Since the early 1980s a number of promising reports on the use of conventional radiotherapy in the treatment of ONSM have been published.2–6 Conformal stereotactic fractionated irradiation protocols have evolved in the more recent past, giving evidence that this treatment may permanently preserve or even restore vision with a minimum of adverse reactions; however, the total number of patients reported to have been treated by this new approach is small.6–10 We report on 15 consecutive patients with primary ONSM treated according to a standardised stereotactic fractionated irradiation protocol.
PATIENTS AND METHODS
Between 1989 and 2000, 15 patients (12 females, mean age 51.5 years; three males; mean age 35 years) were seen at the University Eye Hospital Tübingen for primary ONSM with signs of progressive disease (Table 1). Careful medical and neurological evaluation was performed in each patient to exclude systemic disease. Confirmatory biopsy was carried out in three patients. In all others, diagnosis was based on clinical criteria and the typical radiographic appearance on magnetic resonance imaging (MRI) or computed tomography (CT).
Ophthalmological investigation included best corrected visual acuity tested with a Snellen chart11 at a 5 metre distance, assessment of a relative afferent pupillary defect (RAPD), motility testing, slit lamp investigation of the anterior segment, and funduscopy. Testing of visual fields was done with the Goldmann perimeter, and within the 30° area with the Tübingen manual perimeter or Tübingen automated perimeter, respectively. To obtain reliable results on follow up, only similar performance measurements recorded were considered, and only absolute scotomas were evaluated. The evaluation of visual fields was done using a modified Esterman grid,12 indicating the percentage of visual field loss by counting the number of absolute defects.
Criteria for relevant deterioration or amelioration were as follows: decline or increase of visual acuity of two or more lines, change of at least 8% of visual field, or progression in imaging.

Explore the material >>
(a) Translate this sentence from the excerpt on radiotherapy for ONSM into Spanish: "Confirmatory biopsy was carried out in three patients."
(b) Summarize the excerpt on radiotherapy for ONSM in two sentences.
(c) Carry on the excerpt on radiotherapy for ONSM from the point where it stops.

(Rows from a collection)

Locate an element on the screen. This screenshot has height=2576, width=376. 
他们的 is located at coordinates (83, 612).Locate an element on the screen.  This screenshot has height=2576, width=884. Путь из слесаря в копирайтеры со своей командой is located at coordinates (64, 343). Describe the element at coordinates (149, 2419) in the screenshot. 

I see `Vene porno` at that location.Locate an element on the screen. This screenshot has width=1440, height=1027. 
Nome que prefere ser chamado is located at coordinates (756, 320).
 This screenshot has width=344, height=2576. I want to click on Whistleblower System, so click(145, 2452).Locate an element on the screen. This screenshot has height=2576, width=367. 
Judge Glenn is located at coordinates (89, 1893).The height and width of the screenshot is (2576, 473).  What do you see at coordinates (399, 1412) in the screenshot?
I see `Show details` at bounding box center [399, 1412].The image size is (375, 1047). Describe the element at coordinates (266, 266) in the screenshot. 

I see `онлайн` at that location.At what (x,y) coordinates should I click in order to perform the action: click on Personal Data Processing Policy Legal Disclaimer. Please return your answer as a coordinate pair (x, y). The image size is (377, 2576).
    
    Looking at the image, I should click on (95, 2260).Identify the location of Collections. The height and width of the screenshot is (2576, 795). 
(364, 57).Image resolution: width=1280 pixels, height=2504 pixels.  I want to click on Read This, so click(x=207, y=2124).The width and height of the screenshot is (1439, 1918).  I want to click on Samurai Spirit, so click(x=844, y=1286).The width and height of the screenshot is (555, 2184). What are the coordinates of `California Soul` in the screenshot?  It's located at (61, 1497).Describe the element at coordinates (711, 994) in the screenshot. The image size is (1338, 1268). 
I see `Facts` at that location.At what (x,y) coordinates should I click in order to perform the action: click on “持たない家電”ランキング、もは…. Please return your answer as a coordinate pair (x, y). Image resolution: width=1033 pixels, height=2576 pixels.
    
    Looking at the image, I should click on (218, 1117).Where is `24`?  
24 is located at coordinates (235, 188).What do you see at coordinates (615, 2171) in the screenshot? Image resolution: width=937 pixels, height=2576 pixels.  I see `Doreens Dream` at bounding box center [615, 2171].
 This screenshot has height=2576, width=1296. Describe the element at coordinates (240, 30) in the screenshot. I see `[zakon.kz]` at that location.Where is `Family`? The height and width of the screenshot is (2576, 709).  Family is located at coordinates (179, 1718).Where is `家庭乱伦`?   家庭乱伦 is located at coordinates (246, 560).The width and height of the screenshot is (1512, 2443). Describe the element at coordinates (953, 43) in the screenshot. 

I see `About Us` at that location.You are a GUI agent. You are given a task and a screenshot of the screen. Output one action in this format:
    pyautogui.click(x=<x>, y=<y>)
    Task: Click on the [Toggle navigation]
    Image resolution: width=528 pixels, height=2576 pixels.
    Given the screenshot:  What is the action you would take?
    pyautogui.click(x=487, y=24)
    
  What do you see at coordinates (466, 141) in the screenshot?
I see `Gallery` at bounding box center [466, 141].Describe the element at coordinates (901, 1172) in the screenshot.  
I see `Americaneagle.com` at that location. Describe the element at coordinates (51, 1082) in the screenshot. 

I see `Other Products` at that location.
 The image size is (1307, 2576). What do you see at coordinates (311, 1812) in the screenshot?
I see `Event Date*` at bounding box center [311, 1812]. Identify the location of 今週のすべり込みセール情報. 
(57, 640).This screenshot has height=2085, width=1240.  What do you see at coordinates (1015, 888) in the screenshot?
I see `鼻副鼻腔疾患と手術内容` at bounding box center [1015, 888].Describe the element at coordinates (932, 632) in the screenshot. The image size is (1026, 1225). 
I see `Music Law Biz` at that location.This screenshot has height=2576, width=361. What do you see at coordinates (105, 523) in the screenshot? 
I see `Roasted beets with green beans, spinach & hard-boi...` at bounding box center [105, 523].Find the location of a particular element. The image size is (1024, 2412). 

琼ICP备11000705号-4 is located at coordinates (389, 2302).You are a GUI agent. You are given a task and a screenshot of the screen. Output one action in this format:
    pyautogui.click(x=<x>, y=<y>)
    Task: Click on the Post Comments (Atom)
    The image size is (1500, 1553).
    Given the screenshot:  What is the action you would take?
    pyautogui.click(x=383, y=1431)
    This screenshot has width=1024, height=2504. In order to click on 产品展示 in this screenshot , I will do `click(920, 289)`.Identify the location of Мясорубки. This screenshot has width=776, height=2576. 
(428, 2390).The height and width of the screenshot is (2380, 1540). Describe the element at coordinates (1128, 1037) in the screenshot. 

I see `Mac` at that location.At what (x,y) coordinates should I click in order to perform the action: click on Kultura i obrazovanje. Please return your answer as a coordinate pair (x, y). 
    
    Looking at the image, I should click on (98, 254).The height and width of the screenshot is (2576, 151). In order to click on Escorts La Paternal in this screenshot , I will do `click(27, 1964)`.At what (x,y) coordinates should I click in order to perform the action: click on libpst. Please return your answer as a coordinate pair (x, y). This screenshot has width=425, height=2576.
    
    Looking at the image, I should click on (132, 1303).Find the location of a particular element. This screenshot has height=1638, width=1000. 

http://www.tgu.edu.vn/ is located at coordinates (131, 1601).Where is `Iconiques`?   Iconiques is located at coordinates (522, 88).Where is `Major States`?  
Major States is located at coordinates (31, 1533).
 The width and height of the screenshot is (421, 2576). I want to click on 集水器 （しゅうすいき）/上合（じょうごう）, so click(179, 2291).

Answers below >>
(a) Se realizó una biopsia confirmatoria en tres pacientes.

(b) Reports since the early 1980s have been promising for conventional radiotherapy of ONSM, and newer stereotactic fractionated protocols suggest vision may be preserved or even restored with few adverse reactions, though few patients treated this way have been reported. The authors report on 15 consecutive patients with progressive primary ONSM seen at the University Eye Hospital Tübingen between 1989 and 2000, who were examined ophthalmologically and judged to have changed if visual acuity shifted by two or more lines, visual field changed by at least 8%, or imaging showed progression.

(c)
In the presence of suspected deterioration, ophthalmological evaluation was done at 3–6 month intervals, and MRI scans were repeated at 6 month intervals. In patients with stable disease, clinical evaluation and imaging were performed on an annual basis. In patients treated with radiotherapy, follow up examinations (ophthalmological, radio-oncological, endocrinological, and by MRI) were done at 3 month intervals for the first year after therapy. During the second year of follow up, ophthalmological and radio-oncological evaluations were carried out at 6 month intervals, while endocrinological examinations and MRI were performed once a year. As of the third year of follow up, control examinations were performed on an annual basis.
Radiation therapy consisted of 6 MV photons from linear accelerators. The radiotherapy treatment regimen consisted of doses of 50.4 Gy in 26 daily fractions prescribed to an ICRU (International Conference on Radiation Units) reference point with a safety margin of 5 mm; the boost consisted of 3.60 Gy in two daily fractions with a safety margin of 2 mm. The total prescribed tumour dose was 54 Gy in 28 fractions over 5.5 weeks. The therapeutic radiation dose was achieved by three to six non-coplanar irregular fields with the head of the patient positioned in an individually designed device allowing exact and reproducible attachment to the stereotactic base frame. The computer assisted three dimensional treatment planning was based on MRI and CT imaging data. Precision was achieved using a stereotactic system designed at the German Cancer Research Centre (DKFZ), Heidelberg, Germany.13,14
All patients included in this study exhibited signs of tumour progression within a mean observation period of 7 months. Therefore, stereotactic radiation therapy was initiated. At initial investigation visual acuity in 10 of these patients was >0.8, a normal visual field (<8% of visual field loss) was present in six; one patient (No 2) with bilateral disease had two unequally affected eyes, with unimpaired vision in one and blindness in the contralateral eye (Table 1).
After a mean follow up period of 37 (range 12–71) months following treatment, none of the seeing eyes treated suffered form deterioration of visual function. An increase in visual acuity of two or more lines was found in one patient; amelioration of visual field defects of at least 8% was noted in five; patient No 2 experienced a dramatic improvement in her better eye from 72% visual field loss to 4% (Table 2). Stable disease was observed in eight patients. However, three of these patients were already blind or nearly blind at treatment initiation; in addition, patient No 2 was blind in one affected eye. In these cases, improvement of vision with treatment cannot be expected.
Thus, functional improvement was achieved in seven out of 15 (46%) patients, and seven out of 16 (43%) eyes (including the better eye of patient No 2). Excluding the eyes already blind at treatment initiation, functional improvement was achieved in seven out of 12 (58%) eyes, none deteriorated.
Radiographic (CT and/or MRI) tumour control was achieved in all (100%) patients. Acute side effects included local erythema in five and local alopecia in 11 patients. These findings resolved during the follow up period. Endocrinological evaluation revealed functional hyperprolactinaemia in two and partial hypophyseal insufficiency in one patient.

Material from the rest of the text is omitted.